Penetrating micropores increase patency and achieve extensive endothelialization in small diameter skinned vascular grafts

Four types of spongy polyurethane-polydimethylsiloxane (Cardiothane 51TM) vascular grafts (PUG) fabricated by a spray, phase-inversion technique, 1,5 mm ID, 1,5 - 1,9 cm in length, were implanted end-to-end in the infrarenal aorta of 26 adult rats. Some had a continous inner skin and a hydraulic permeability (HP) of 0 ml/min/cm2/120 mmHg (PUG-S-0). Some had an inner skin with varying amount of isolated penetrating micropores and mean HP of 11 (PUG-S-11), 37 (PUG-S-37), or 58 ml/mim//cm2/120 mmHG (PUG-S-58).

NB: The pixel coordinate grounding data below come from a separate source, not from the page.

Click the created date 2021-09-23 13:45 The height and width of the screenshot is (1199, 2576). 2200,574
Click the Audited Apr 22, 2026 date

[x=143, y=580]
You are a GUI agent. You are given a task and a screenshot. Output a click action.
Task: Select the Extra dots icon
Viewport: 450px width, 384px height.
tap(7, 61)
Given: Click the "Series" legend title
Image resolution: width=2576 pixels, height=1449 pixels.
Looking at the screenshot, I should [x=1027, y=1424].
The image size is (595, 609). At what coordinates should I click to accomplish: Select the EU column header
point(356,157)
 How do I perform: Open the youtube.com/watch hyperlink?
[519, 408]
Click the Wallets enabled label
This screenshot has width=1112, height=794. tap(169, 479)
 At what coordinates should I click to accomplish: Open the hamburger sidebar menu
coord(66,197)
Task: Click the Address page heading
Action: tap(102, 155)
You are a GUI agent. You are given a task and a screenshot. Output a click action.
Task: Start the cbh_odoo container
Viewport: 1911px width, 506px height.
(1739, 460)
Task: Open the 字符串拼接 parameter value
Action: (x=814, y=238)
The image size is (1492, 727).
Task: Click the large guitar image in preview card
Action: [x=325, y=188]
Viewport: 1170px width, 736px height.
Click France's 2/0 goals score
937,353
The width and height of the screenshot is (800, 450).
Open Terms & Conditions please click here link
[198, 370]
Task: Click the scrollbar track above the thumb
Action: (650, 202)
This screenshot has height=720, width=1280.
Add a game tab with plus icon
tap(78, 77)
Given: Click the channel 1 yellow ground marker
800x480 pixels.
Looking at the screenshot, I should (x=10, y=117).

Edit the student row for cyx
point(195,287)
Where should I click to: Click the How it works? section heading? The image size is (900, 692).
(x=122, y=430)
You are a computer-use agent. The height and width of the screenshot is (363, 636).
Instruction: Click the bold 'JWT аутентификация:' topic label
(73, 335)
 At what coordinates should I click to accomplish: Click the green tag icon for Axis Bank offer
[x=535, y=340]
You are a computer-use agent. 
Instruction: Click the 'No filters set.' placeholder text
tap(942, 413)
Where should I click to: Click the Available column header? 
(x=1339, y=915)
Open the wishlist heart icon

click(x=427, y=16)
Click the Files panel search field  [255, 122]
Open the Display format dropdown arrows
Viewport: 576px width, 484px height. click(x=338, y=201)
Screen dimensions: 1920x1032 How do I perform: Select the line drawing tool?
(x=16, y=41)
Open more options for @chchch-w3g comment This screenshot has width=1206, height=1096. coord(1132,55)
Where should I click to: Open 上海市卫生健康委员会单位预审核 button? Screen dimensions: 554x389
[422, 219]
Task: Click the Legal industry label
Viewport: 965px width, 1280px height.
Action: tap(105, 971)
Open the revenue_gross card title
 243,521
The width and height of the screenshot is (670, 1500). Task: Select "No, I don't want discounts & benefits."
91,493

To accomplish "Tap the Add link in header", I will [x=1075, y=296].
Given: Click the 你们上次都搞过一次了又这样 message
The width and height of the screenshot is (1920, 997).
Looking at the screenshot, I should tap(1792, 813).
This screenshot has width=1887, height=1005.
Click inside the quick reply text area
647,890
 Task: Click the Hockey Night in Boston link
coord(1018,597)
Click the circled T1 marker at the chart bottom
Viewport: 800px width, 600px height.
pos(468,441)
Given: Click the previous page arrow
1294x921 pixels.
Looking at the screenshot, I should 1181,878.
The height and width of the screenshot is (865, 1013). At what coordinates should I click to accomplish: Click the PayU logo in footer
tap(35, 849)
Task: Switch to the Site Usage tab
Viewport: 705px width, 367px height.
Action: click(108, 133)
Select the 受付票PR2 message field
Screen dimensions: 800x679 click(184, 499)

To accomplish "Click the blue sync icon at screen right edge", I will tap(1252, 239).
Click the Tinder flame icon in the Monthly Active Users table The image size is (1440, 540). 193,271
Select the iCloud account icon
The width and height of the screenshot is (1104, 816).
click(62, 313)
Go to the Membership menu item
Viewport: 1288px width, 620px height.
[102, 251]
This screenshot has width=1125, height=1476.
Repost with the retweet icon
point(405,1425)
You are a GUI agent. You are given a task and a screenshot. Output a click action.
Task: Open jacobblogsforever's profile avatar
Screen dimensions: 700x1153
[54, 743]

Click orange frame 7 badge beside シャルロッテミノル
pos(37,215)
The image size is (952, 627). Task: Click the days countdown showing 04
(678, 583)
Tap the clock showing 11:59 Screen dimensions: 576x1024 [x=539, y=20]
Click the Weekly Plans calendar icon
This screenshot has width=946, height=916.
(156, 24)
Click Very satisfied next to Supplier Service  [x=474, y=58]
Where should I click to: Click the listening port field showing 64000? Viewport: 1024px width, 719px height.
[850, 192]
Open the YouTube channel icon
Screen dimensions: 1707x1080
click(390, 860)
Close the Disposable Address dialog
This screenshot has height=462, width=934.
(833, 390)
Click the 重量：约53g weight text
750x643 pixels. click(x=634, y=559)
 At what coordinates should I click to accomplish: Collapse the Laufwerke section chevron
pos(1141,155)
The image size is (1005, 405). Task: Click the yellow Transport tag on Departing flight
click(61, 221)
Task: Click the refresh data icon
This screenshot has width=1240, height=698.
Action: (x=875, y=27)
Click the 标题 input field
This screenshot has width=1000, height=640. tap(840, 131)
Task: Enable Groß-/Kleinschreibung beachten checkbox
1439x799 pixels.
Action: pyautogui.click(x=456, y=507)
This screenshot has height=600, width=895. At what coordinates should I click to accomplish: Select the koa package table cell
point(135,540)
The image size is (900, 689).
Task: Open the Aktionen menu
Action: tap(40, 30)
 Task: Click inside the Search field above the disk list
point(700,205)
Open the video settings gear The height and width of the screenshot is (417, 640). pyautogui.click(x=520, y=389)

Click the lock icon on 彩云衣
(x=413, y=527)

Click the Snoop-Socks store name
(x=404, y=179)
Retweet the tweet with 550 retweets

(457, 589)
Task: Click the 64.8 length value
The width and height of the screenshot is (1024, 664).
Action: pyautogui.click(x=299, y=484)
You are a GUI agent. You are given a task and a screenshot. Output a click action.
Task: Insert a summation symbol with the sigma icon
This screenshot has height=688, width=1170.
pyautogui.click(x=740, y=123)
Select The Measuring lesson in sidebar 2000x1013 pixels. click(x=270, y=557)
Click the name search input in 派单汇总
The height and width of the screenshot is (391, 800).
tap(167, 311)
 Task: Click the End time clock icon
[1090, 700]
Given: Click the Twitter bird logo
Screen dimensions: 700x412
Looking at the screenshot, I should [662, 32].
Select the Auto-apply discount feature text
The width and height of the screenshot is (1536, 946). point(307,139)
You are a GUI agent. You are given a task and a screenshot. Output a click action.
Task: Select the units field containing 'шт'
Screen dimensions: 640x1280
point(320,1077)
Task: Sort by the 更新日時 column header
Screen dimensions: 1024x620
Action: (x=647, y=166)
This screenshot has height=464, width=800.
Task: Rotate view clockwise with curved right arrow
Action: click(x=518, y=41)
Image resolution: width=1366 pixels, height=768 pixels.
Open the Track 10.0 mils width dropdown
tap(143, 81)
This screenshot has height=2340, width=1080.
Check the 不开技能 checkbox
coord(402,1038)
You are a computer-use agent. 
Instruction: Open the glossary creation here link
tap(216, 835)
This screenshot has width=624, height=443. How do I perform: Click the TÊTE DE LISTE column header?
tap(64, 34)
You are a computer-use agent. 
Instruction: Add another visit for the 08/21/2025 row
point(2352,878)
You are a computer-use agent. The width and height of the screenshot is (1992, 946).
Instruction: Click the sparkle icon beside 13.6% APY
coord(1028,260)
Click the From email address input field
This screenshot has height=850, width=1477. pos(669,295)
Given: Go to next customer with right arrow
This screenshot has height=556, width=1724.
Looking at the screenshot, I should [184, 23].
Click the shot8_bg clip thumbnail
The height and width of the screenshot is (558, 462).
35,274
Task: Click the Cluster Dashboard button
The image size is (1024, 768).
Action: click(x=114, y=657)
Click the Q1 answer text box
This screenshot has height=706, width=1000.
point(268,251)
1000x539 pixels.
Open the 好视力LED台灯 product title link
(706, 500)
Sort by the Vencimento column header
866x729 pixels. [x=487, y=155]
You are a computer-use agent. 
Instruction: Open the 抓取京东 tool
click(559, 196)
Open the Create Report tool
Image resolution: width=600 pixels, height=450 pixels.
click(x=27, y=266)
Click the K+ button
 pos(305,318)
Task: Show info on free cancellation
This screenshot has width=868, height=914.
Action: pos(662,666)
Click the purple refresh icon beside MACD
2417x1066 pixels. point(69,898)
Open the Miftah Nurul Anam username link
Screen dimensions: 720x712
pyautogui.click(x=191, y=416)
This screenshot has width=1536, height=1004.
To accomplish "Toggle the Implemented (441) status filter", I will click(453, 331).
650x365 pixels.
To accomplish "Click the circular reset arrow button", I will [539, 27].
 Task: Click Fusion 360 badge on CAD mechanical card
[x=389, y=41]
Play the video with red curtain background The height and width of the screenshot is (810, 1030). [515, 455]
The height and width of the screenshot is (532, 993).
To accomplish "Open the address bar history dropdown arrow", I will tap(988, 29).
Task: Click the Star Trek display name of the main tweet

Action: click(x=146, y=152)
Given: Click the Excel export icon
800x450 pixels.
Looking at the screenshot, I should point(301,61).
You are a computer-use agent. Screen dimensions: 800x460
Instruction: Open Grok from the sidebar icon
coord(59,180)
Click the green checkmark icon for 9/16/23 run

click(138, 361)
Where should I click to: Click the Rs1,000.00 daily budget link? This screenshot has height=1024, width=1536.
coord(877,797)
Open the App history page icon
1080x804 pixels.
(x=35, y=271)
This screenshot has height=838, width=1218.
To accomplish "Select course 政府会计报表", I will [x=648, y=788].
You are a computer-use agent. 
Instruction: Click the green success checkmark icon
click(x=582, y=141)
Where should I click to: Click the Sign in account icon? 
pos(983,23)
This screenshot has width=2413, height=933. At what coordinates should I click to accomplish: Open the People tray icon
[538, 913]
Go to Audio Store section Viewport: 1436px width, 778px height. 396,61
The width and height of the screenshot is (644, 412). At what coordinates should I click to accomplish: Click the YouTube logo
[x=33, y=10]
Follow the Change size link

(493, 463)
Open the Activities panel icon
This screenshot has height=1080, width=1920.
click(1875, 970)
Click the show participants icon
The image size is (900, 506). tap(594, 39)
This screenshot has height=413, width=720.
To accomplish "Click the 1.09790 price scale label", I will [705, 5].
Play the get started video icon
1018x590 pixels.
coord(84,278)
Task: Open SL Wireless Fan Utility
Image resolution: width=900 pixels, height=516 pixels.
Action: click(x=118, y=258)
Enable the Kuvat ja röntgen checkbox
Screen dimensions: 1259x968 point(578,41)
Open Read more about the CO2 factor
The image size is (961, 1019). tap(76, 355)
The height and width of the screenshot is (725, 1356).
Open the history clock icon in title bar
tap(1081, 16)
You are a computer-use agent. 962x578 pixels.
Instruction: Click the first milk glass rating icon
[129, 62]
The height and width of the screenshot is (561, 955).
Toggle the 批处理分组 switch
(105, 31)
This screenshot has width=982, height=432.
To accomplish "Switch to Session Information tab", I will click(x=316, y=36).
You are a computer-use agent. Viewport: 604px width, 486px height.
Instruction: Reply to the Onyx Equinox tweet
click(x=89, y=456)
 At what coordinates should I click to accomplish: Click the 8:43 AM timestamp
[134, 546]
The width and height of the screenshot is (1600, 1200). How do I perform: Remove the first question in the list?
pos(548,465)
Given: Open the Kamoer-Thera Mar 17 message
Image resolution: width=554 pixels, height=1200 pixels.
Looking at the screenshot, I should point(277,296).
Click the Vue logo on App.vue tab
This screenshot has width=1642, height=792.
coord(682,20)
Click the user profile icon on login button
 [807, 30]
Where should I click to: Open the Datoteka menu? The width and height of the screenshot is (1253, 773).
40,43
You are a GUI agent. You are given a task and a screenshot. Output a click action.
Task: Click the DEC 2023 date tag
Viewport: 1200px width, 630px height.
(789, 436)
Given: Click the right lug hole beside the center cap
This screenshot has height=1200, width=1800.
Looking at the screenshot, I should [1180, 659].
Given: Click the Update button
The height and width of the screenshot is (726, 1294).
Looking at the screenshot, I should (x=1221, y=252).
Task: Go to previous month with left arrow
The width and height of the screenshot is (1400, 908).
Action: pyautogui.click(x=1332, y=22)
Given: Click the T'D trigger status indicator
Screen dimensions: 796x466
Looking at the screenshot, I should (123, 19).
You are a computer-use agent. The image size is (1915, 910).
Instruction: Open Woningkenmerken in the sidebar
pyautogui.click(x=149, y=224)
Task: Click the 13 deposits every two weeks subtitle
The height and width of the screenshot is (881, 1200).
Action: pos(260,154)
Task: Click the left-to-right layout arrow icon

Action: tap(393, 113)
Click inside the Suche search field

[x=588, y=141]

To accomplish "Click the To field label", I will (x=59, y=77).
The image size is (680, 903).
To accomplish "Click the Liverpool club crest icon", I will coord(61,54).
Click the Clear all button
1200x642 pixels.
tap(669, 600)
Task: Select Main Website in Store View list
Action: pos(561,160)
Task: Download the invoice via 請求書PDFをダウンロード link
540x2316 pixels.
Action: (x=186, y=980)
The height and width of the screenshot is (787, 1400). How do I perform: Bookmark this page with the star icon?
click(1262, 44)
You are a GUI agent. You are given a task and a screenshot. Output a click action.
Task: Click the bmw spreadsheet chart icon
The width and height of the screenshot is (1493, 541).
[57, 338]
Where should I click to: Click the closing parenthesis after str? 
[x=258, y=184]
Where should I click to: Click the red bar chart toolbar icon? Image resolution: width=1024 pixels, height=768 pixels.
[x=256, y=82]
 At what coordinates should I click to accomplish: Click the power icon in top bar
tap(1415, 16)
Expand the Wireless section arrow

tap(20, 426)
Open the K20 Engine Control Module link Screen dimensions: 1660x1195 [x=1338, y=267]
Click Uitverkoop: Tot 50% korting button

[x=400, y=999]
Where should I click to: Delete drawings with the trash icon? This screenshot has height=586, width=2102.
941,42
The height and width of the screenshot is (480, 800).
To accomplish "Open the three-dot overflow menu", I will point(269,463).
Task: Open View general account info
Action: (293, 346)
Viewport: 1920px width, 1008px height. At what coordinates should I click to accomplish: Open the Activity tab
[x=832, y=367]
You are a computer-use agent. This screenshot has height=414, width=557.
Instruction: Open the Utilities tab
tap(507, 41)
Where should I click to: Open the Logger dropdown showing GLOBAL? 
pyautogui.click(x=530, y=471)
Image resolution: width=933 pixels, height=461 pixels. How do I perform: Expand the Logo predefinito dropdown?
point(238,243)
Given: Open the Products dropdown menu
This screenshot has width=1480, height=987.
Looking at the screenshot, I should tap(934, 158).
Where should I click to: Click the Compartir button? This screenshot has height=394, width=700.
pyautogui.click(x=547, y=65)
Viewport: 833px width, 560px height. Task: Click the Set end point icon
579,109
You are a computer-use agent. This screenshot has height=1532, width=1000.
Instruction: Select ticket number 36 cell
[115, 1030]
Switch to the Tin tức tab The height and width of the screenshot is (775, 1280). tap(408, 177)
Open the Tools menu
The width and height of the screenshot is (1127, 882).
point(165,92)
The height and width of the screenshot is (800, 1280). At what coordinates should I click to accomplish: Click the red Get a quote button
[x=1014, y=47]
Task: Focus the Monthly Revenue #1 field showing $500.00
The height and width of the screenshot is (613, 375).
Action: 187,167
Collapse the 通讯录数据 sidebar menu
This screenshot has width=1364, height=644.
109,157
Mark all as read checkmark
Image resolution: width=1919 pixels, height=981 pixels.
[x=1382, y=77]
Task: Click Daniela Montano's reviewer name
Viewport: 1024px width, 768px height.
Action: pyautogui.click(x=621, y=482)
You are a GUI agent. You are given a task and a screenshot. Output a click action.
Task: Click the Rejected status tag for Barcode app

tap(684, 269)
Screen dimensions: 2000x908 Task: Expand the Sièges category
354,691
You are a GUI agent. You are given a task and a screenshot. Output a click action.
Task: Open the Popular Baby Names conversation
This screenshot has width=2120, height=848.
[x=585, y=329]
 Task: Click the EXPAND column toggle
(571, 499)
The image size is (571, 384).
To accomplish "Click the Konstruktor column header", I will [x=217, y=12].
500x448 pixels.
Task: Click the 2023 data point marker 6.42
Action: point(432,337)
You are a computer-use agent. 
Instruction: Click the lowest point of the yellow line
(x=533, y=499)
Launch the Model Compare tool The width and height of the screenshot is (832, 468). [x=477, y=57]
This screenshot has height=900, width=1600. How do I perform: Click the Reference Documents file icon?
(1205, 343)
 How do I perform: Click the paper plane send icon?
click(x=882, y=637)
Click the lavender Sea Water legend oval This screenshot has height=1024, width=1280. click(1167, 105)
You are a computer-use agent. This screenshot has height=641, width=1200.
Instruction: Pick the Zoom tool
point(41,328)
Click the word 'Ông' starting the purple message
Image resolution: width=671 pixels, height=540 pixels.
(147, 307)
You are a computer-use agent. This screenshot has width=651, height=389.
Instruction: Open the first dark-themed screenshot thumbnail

Twelve PUG-S-0, 6 PUG-S-11, 4 PUG-S-37 and 4 PUG-S-58 were evaluated by macroscopic and microscopic observations. Patency rates were as follows: PUG-S-0, 67% (2/3 - within 3 days), 0% (0/8 at 1-2 weeks), 0% (0/1 at 3 months); PUG-S-11, 0% (0/1) - within 3 days), 80% (4/5 - at 3 months); PUG-S-37, 100% (4/4 - at 3 months); PUG-S-58, 75% (3/4 - at 3 months); All PUG-S-0 occluded soon after implantation. PUG which had a HP of more than 11 ml/min/cm2 showed acceptable patency . Endothelialization, however were limited to anastomoses in patent PUG-S-11. In contrast , the patent PUG-S-37 and PUG-S-58 were largely endothelialized . In all patent grafts at 3 months, numerous host cells had migrated and newly formed capillaries were seen in the voids of the graft wall, which appeared moderately to highly cellular. In conclusion, it appears that penetrating micropores through the graft wall increase patency and that a highly porous structure is needed to achieve extensive endothelialization in small diameter skinned vascular grafts.